◆ **Task requirements**
With the pictures removed, set down all of the entries below exactly.

·····

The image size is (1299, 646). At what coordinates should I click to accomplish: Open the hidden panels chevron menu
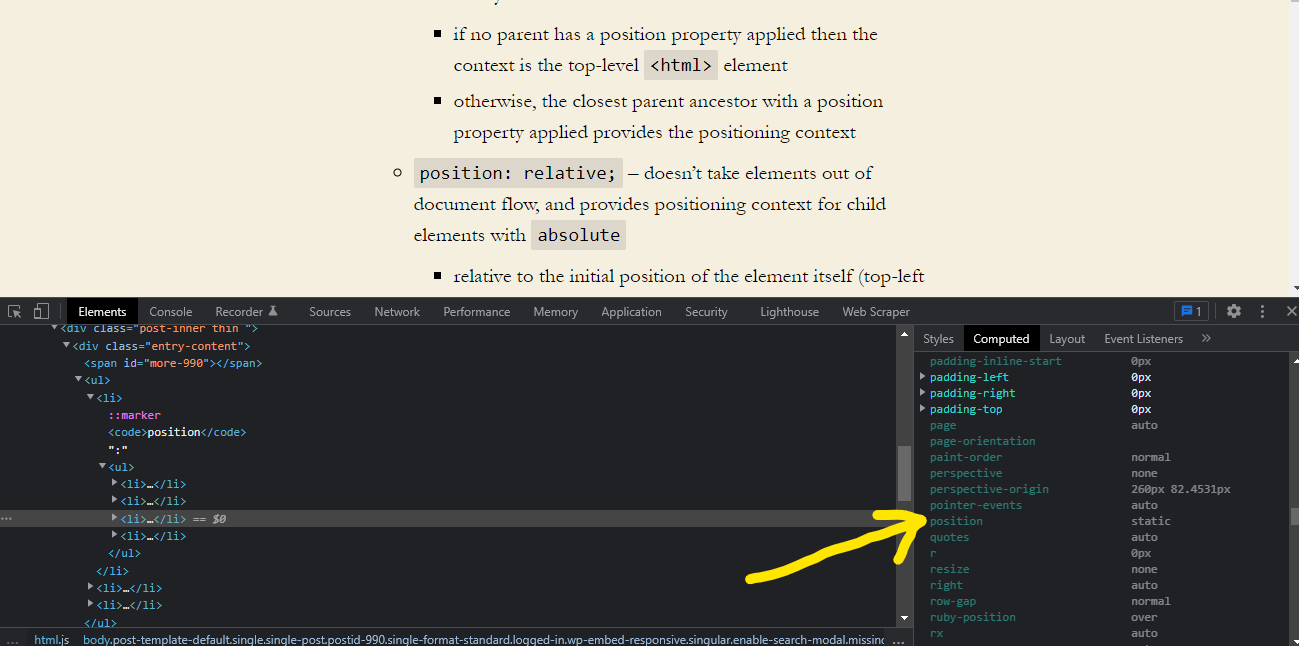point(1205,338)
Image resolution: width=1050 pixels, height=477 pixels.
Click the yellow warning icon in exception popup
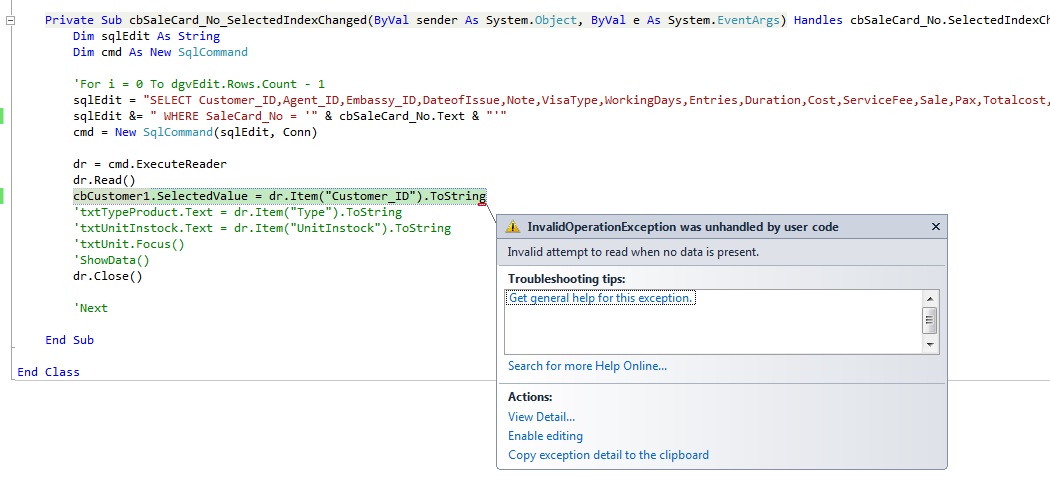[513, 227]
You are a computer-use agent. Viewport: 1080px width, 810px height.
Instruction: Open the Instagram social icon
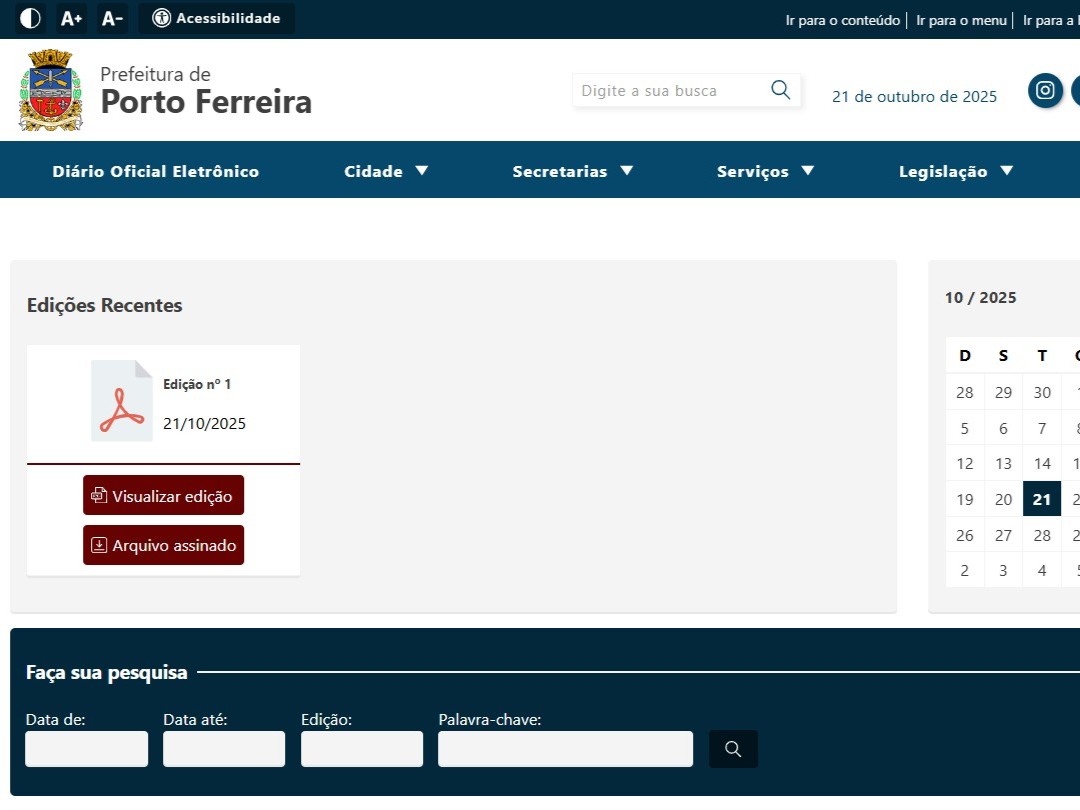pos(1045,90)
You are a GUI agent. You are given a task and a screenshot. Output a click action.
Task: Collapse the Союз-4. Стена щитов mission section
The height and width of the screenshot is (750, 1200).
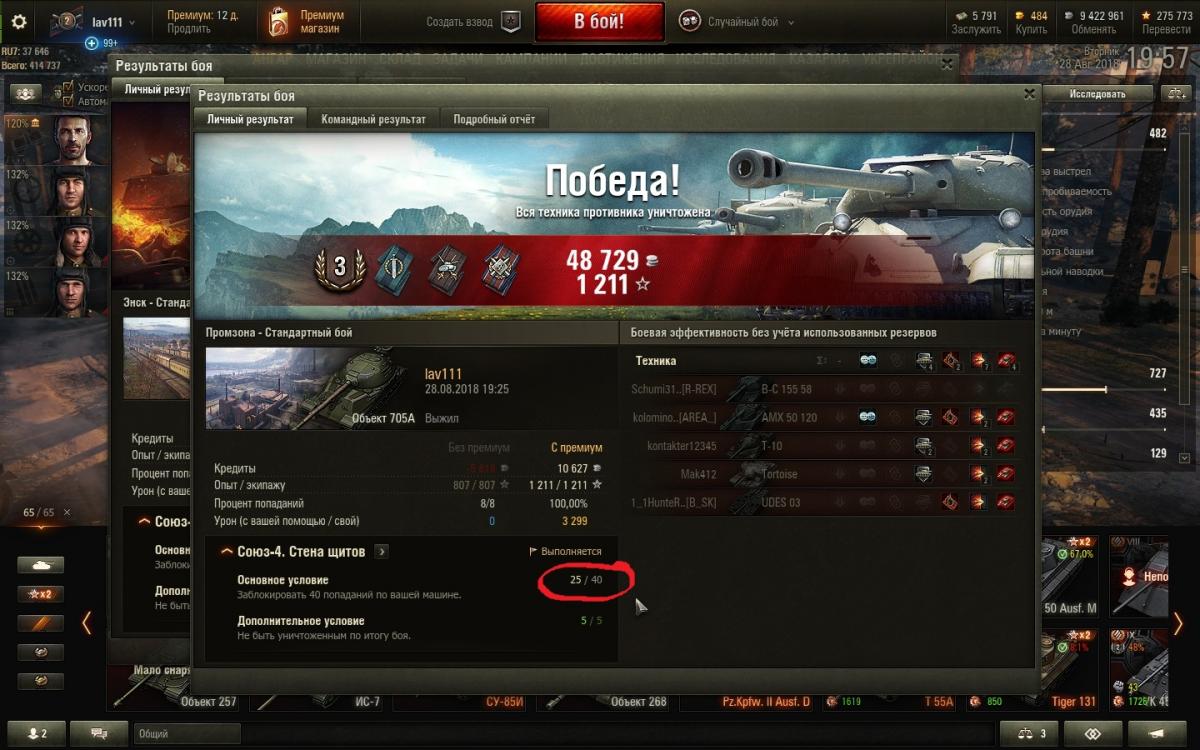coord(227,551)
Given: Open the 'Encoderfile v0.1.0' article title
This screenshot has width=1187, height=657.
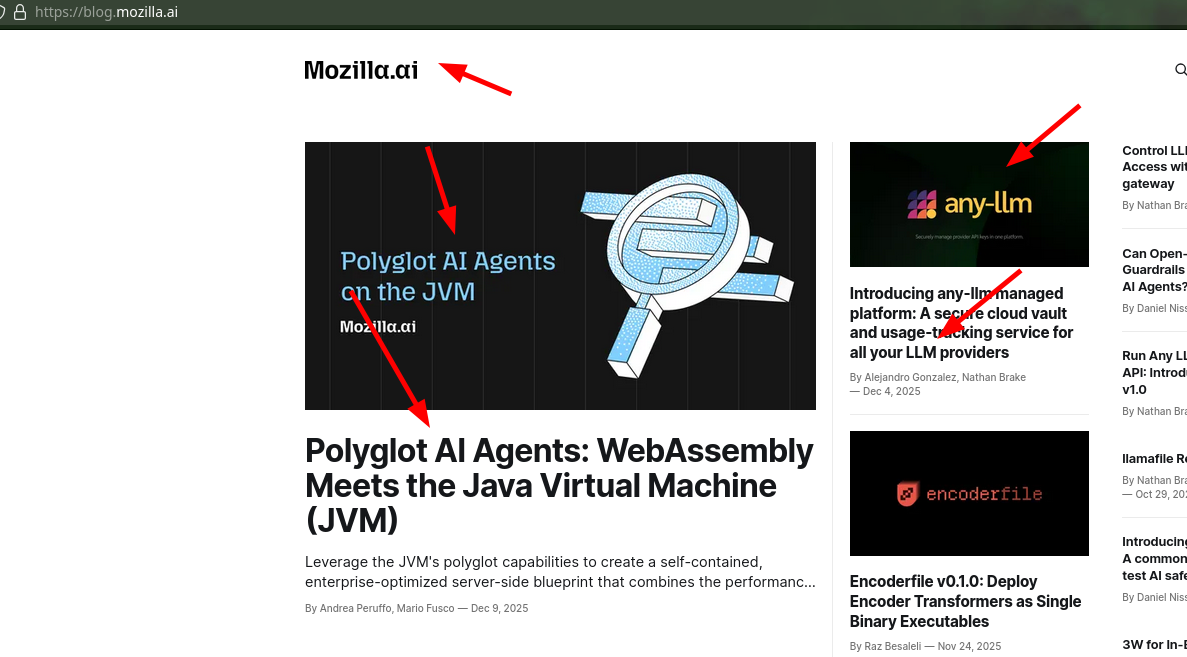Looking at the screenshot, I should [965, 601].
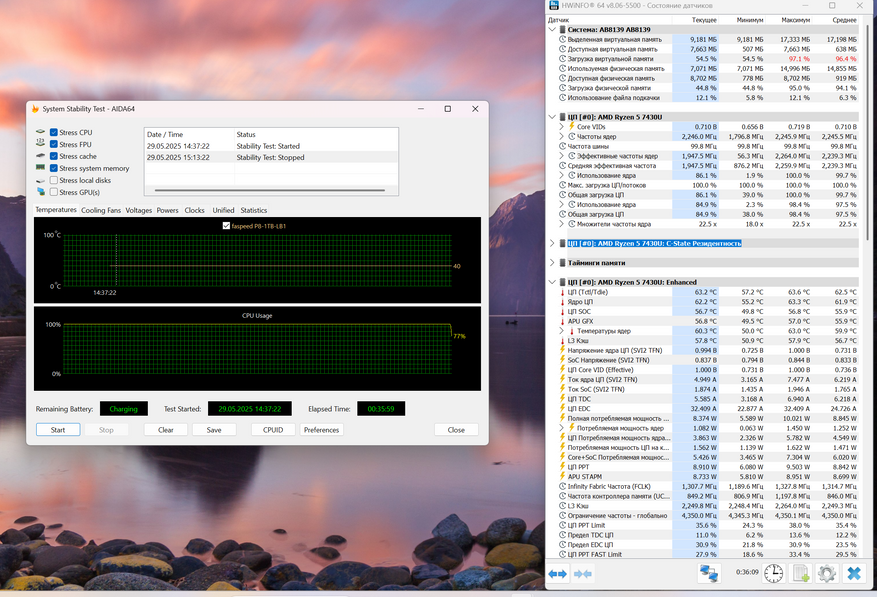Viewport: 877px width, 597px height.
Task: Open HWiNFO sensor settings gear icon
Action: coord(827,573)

·····

◆ **Response box**
The image size is (1299, 646). At what coordinates should I click to accomplish: Open the hidden panels chevron menu
point(1205,338)
Image resolution: width=1050 pixels, height=477 pixels.
Click the yellow warning icon in exception popup
[513, 227]
You are a computer-use agent. Viewport: 1080px width, 810px height.
Instruction: Open the Instagram social icon
pos(1045,90)
You are a GUI agent. You are given a task and a screenshot. Output a click action.
Task: Collapse the Союз-4. Стена щитов mission section
The height and width of the screenshot is (750, 1200).
coord(227,551)
Given: Open the 'Encoderfile v0.1.0' article title
This screenshot has width=1187, height=657.
Looking at the screenshot, I should [965, 601].
Viewport: 877px width, 597px height.
Task: Open HWiNFO sensor settings gear icon
Action: coord(827,573)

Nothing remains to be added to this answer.